Dr



Dr. Helene Emsellem, Director, The Center for Sleep & Wake Disorders and Author of: “Snooze…or Lose! Ten ‘No-War’ Ways to Improve Your Teen’s Sleep Habits” upon review of the information at Wakefairfax’s website:

All of the points are reasonable strategies to help teens try to cope with an unreasonable, irrational schedule. I am Helene Emsellem and first and foremost I believe that a change in the school start times is critical for the successful education and emotional well-being of our teenagers. The strategies that I have outlined and advocated to help teens cope result in an improvement in total sleep time but the overwhelming majority of teens continue to be severely sleep restricted.

The science of sleep documents that teens require 9.25 hrs of sleep. A 9 pm bedtime is never going to be realistic in our society.

Let's educate well-rested teens and help them achieve their potential. How counterproductive to try to educate overtired individuals. We wouldn't settle for this for ourselves.

I spoke to a morning science class in Colorado today and only 3 kids in the entire class reported getting more than 7 hrs of sleep last night. They were able to clearly identify all of the deficits that they experience as a consequence of sleep restriction. An NSF poll several years ago documented teens acknowledgement of their exhaustion and parents ignorance regarding their teens sleep needs and deficits.

Fairfax now has a budget neutral way to make a positive change in the school start time. Let's hope parents educate themselves and vote to promote the health and well being of their teens.

• _WRITTEN INSTRUCTION A_: Give the lines of the records from the line containing "[spinbutton] (390, 256)" through the end of the records as a numbered list, leaving out any blank lines.
The statement above and the records that come after it have no connection to each other.

• _Records from a dataset_:
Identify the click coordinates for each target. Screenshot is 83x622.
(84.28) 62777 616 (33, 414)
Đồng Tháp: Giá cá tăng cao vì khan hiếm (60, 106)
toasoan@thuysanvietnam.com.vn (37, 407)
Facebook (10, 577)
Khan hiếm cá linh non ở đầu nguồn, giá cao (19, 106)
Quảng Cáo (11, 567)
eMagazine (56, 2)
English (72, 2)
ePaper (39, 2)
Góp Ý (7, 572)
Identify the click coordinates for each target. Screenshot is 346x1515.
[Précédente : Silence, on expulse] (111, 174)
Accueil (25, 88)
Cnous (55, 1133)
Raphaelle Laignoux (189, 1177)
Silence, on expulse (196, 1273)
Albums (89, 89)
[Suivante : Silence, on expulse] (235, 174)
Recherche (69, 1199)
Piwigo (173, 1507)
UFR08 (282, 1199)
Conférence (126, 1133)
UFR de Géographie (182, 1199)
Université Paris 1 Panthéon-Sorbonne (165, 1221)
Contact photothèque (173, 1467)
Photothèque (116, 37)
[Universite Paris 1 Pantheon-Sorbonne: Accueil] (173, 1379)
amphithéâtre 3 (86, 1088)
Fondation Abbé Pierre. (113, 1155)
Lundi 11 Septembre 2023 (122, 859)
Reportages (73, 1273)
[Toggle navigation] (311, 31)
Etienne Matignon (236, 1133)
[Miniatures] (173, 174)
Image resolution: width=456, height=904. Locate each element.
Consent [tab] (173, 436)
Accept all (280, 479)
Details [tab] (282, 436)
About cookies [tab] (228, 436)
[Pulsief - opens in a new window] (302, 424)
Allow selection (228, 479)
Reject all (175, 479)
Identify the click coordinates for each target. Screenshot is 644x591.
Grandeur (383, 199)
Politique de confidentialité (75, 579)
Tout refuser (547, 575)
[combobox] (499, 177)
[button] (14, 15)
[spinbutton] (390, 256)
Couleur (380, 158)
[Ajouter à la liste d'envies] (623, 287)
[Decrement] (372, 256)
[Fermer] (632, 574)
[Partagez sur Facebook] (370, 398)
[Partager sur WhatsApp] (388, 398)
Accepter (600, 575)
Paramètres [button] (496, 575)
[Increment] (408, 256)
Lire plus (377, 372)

• _WRITTEN INSTRUCTION B_:
Answer these questions from the statement on teen sleep and school start times:
(i) How many hours of sleep does it say teens require?
(ii) In what state was the morning science class it mentions?
(iii) How many students in that class reported getting more than 7 hours of sleep the night before?

• _FINAL RESULT A_:
1. [spinbutton] (390, 256)
2. Couleur (380, 158)
3. [Ajouter à la liste d'envies] (623, 287)
4. [Decrement] (372, 256)
5. [Fermer] (632, 574)
6. [Partagez sur Facebook] (370, 398)
7. [Partager sur WhatsApp] (388, 398)
8. Accepter (600, 575)
9. Paramètres [button] (496, 575)
10. [Increment] (408, 256)
11. Lire plus (377, 372)

• _FINAL RESULT B_:
(i) 9.25 hours
(ii) Colorado
(iii) 3